Note that the parser definition is just a function passed to ParseClear! So we have all our normal JavaScript constructs. For example, instead of nesting the semver definition above, we could pull it out as a variable:

import { ParseClear } from "parse-clear";

const parseSemver = ParseClear(({ seq, natnum, handle }) =>
    seq(
        major => natnum, ".",
        minor => natnum, ".",
        patch => natnum,
        prerelease => opt(seq("-", handle))
    )
);

const parseNPMSpec = ParseClear(({ seq, opt, handle, natnum }) =>
    seq(
        scope => opt(seq("@", handle, "/")),
        package => handle,
        "@",
        semver => parseSemver,
    )
);

Future work

This is really an experiment: what would simple text parsing be like if it were easy? Would I parse more strings? Use different data structures? The only way to find out is to try it. I invite you to join me in experimenting

One feature I'd love to have is reversal, ie:

import { ParseClear } from "parse-clear";

const parseNPMSpec = ParseClear(({ seq, opt, handle, natnum }) =>
    seq(
        scope => opt(seq("@", handle, "/")),
        package => handle,
        "@",
        semver => seq(
            major => natnum, ".",
            minor => natnum, ".",
            patch => natnum,
            prerelease => opt(seq("-", handle))
        ),
    )
);

let simpleSpec = parseNPMSpec("foo@1.2.3");
simpleSpec.version.minor.str = "4";
simpleSpec.version.prerelease.str = "alpha1";
simpleSpec.toString(); // "foo@1.2.4-alpha1"

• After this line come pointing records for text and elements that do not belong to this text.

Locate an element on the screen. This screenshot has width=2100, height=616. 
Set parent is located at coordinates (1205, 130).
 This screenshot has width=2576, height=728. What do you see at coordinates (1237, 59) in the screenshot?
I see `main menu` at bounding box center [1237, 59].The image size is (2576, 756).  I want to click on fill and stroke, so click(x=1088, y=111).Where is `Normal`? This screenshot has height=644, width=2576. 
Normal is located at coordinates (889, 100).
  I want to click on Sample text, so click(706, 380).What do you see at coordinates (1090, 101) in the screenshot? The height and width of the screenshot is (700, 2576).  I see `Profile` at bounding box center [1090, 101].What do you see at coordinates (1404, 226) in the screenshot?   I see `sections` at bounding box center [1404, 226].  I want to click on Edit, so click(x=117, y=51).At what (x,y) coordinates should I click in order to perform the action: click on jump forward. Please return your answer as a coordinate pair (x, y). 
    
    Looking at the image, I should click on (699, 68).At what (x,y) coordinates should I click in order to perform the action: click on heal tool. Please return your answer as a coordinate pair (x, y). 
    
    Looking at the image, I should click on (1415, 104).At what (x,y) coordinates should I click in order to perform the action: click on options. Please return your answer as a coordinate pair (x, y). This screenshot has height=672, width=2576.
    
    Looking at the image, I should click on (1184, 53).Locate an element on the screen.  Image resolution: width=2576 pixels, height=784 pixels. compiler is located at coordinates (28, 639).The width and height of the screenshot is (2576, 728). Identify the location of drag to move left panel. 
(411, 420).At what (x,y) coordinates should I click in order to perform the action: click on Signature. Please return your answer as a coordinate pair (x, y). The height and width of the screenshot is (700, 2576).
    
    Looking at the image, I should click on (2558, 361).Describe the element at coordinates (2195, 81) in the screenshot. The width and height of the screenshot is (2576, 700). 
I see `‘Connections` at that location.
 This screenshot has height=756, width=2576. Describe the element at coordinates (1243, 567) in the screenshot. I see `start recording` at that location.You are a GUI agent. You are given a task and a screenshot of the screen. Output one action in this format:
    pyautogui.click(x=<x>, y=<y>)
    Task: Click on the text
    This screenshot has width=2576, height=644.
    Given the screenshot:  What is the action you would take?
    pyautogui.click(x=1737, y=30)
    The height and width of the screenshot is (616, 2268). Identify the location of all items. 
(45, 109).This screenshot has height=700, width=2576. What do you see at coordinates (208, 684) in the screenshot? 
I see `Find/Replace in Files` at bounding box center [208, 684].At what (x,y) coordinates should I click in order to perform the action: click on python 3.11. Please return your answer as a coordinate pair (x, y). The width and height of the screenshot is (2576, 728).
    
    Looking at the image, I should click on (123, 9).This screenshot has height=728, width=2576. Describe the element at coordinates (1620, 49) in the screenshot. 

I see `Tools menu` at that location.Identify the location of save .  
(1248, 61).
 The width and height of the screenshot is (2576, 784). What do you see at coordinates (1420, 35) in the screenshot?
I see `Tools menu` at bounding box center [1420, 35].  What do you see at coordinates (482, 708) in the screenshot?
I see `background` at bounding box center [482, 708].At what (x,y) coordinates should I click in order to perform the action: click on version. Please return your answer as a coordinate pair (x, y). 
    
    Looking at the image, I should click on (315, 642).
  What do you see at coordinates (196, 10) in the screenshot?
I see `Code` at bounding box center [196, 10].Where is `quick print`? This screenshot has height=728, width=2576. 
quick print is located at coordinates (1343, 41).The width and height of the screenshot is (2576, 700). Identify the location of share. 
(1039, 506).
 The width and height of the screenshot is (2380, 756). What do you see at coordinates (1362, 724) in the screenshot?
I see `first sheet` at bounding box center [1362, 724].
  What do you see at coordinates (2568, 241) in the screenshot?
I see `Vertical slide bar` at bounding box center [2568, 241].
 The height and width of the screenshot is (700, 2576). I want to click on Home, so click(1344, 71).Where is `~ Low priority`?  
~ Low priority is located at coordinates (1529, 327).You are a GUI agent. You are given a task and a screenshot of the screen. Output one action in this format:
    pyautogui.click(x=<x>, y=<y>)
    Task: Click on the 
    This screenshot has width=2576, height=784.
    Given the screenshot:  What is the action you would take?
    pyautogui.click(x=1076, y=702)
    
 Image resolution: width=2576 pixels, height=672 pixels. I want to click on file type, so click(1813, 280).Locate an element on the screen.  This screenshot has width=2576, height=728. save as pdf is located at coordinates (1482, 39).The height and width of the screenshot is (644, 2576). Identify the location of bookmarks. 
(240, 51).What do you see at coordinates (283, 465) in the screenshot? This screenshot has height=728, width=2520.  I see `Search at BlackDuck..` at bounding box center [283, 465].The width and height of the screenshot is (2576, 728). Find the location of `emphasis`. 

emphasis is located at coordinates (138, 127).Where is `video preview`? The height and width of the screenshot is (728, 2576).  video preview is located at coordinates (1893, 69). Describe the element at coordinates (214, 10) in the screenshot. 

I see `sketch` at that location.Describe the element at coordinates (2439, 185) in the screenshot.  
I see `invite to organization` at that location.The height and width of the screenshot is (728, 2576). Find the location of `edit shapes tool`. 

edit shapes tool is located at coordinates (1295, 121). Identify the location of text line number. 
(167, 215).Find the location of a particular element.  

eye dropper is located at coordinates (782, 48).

I just threw this together over a couple of days with a focus on ergonomics rather than performance. I know basically nothing about parser theory, and I'm sure this can be optimized a lot. There's probably corner cases that aren't handled well. That being said, it does all run at execution time rather than compile time, so there are probably theoretical limits to performance.

Remaining TODO items:

  • implement the alt parser combinator.
  • polish error handling
  • is there a nicer way to handle unmatched opt clauses?